GUINEE - GREVE GENERALE : "Nous sommes prêts cette fois-ci à aller jusqu'au bout... Il n'y aura pas de travail dans l'administration et dans le privé", Un syndicaliste

12 Janvier 2007 , Rédigé par A.F.P Publié dans #NOUVELLES D'AFRIQUE

Grève générale, "pays paralysé" selon les organisateurs

GUINÉE - 10 janvier 2007 - AFP

Une grève générale illimitée, lancée mercredi en Guinée pour protester contre l'"ingérence" du président Lansana Conté dans le domaine judiciaire, était largement suivie, un responsable syndicaliste assurant que tout le pays était "paralysé".

"Tout le pays est paralysé", a affirmé Ibrahima Fofana, le secrétaire-général de l'Union syndicale des travailleurs de Guinée (USTG), un des syndicats à l'origine du mouvement.

"Plus qu'une grève, nous assistons à un pays mort. Tout le pays est paralysé, je vous dis que ça va durer le temps qu'il faudra. S'il n'y a pas de solution, s'il n'y a rien de concret, les travailleurs resteront à la maison", a-t-il poursuivi.

"Nous sommes prêts cette fois-ci à aller jusqu'au bout. Au bout de nos préoccupations, de nos revendications. Il n'y aura pas de travail dans l'administration et dans le privé", a-t-il insisté.

Il s'agit de la troisième grève générale en un an dans ce pays très pauvre d'Afrique de l'ouest, dirigé depuis 1984 par le général Conté, âgé de 72 ans et affaibli par une maladie.

A Conakry, mercredi, le quartier administratif et des affaires était désert et les banques, commerces, stations-service et pharmacies étaient fermés, a rapporté un correspondant de l'AFP. Aucun véhicule de transport en commun ne circulait dans la capitale.

Une situation similaire a été notée en province, selon des habitants joints par l'AFP dans les villes de Labé (nord), Boké (nord-ouest), Kankan (est) et Mamou (centre).

Cette grève générale, soutenue par 14 partis d'opposition ayant appelé à la "désobéissance civile", a été lancée par les deux plus puissants syndicats du pays, la Confédération nationale des travailleurs de Guinée (CNTG) et l'USTG.

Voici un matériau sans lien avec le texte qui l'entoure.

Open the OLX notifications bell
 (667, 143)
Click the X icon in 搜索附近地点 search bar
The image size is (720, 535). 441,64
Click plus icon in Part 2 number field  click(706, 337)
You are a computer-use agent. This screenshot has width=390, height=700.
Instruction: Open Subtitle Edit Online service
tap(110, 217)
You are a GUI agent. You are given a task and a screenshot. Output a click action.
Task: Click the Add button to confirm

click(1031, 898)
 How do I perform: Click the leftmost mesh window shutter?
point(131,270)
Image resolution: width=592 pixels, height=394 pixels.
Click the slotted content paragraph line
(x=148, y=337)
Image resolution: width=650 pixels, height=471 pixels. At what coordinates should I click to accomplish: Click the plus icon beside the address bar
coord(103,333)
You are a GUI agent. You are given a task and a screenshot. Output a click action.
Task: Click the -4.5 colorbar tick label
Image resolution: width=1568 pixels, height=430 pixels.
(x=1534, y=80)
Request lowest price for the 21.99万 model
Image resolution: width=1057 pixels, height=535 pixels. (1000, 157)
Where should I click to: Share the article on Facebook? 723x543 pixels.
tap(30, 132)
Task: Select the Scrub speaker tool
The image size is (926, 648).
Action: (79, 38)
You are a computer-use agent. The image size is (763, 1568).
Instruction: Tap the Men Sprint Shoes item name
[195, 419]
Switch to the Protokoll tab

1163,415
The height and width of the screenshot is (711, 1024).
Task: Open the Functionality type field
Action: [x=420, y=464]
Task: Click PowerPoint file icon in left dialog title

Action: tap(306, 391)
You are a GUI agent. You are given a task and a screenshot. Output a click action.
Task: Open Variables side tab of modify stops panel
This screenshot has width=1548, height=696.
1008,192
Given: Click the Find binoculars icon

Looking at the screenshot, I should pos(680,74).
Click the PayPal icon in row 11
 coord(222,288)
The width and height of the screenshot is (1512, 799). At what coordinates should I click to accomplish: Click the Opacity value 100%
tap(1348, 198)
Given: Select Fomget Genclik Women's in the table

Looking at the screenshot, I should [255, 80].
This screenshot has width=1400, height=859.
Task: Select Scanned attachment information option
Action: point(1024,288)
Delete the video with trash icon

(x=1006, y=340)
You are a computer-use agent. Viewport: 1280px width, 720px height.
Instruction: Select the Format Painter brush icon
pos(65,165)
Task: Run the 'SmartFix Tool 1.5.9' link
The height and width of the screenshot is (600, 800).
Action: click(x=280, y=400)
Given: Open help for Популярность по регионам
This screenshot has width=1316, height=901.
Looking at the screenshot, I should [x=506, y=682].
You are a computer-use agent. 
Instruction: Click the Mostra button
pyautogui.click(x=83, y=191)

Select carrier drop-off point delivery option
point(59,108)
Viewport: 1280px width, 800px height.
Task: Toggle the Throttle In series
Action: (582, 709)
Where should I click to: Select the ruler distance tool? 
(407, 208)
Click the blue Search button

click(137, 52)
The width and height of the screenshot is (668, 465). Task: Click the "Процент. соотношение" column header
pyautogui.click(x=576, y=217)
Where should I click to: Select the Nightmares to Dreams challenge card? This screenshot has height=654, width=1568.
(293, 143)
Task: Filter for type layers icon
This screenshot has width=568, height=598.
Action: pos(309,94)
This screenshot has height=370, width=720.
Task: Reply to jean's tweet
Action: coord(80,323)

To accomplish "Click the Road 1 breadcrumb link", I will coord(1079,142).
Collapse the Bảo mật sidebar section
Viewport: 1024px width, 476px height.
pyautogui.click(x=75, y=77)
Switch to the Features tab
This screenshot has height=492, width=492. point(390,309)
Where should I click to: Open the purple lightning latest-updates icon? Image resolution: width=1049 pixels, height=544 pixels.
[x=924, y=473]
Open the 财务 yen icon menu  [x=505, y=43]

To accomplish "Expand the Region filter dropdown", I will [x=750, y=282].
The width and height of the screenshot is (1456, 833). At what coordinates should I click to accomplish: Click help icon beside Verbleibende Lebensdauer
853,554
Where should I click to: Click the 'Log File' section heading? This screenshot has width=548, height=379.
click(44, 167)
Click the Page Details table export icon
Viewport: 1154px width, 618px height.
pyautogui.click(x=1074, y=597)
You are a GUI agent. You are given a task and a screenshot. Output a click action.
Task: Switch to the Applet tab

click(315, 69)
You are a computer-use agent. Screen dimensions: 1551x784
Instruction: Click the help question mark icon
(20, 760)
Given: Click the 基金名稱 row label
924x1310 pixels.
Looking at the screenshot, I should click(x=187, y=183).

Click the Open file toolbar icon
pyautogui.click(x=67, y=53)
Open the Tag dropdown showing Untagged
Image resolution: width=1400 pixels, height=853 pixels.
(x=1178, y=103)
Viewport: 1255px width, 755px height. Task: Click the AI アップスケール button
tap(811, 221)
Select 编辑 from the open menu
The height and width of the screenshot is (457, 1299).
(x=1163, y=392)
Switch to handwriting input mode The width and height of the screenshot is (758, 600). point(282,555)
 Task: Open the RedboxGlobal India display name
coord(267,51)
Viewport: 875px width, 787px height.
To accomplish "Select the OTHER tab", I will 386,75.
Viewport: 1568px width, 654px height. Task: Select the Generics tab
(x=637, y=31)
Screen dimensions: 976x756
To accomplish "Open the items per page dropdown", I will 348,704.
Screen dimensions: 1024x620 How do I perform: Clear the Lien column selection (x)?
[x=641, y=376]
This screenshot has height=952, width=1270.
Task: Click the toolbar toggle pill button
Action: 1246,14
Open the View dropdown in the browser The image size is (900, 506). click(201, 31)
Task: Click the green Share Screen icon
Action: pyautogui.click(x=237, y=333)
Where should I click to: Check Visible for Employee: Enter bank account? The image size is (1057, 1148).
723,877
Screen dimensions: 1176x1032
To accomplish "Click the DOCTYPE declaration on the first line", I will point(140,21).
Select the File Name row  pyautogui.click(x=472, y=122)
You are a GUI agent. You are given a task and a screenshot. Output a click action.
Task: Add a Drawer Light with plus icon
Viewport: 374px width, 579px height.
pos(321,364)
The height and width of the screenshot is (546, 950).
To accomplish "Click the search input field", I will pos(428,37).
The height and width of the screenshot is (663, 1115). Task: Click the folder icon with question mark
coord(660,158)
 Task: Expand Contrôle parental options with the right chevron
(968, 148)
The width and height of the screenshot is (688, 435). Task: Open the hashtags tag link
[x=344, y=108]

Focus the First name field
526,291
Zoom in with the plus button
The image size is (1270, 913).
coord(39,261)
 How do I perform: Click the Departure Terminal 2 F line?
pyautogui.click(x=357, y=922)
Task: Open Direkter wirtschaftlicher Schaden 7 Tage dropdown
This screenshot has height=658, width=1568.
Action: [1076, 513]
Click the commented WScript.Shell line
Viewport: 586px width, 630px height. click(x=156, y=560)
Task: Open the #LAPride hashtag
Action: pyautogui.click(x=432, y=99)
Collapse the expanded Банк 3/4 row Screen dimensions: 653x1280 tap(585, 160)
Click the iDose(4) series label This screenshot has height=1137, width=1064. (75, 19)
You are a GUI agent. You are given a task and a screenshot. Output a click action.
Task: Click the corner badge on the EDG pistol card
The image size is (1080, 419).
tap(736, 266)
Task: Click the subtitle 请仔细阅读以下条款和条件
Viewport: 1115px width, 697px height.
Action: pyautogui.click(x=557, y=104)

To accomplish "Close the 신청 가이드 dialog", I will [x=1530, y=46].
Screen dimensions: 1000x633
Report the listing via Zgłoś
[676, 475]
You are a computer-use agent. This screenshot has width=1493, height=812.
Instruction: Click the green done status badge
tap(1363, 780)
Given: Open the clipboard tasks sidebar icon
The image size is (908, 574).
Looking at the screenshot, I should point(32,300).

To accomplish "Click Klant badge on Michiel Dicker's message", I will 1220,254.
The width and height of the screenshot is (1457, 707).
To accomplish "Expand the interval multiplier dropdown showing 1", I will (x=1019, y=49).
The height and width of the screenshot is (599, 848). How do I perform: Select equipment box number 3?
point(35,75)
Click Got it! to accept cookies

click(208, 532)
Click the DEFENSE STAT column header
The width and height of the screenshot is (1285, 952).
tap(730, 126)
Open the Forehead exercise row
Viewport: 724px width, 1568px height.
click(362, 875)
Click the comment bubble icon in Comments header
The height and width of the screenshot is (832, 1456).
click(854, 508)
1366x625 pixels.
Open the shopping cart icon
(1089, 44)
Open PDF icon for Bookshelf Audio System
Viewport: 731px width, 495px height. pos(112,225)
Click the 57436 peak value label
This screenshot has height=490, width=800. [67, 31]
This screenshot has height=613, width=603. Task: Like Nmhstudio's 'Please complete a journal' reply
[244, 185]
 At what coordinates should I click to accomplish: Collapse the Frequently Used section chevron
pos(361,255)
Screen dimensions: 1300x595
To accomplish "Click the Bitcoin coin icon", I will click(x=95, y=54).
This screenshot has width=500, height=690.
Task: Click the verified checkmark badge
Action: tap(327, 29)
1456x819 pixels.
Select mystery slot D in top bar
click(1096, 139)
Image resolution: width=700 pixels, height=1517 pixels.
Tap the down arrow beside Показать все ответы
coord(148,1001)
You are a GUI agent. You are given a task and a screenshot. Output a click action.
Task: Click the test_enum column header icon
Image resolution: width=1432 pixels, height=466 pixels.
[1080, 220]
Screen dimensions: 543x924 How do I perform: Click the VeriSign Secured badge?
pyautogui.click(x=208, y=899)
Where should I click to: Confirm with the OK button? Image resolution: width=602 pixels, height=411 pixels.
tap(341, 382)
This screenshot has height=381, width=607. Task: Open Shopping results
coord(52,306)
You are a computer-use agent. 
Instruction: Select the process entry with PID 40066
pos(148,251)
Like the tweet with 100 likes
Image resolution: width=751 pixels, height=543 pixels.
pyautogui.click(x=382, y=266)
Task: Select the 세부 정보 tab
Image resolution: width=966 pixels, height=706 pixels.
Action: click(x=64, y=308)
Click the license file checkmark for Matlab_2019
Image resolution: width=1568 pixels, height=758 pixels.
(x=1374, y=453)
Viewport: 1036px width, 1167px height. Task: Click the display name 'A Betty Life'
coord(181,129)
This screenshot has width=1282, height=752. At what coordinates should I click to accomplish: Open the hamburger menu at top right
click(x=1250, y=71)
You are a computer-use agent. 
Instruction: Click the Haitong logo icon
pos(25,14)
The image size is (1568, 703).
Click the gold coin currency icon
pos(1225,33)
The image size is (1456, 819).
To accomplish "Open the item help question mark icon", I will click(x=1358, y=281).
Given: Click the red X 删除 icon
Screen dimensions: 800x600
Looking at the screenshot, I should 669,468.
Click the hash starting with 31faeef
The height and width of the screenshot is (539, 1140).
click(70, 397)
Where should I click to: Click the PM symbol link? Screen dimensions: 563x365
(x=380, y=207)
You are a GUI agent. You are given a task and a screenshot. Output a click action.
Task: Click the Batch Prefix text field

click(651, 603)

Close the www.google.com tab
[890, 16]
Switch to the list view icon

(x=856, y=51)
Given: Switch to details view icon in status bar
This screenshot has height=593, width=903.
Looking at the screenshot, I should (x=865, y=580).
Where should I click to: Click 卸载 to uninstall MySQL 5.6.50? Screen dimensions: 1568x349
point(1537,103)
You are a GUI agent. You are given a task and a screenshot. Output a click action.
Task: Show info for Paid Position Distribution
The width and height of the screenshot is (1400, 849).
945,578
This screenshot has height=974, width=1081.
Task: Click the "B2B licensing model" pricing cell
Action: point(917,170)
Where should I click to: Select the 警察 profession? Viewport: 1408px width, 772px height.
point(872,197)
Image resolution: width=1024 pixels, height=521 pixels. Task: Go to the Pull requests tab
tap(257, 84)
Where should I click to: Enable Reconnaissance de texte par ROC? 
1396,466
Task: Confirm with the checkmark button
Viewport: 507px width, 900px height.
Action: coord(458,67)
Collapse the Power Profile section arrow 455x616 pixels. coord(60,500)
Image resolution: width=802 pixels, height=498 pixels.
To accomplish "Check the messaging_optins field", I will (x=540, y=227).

Ils critiquent la libération le 16 décembre, sur ordre du président Conté, de l'ancien président du patronat guinéen Mamadou Sylla et d'un ex-ministre de la Jeunesse Fodé Soumah, inculpés dans une affaire de "détournement de deniers publics" et qui avaient été incarcérés le 6 décembre à Conakry.

M. Conté s'était, selon une source à la présidence, "personnellement rendu à la prison", demandant qu'on libère les deux hommes.

Les syndicats font du retour de M. Sylla en prison une de leurs principales revendications.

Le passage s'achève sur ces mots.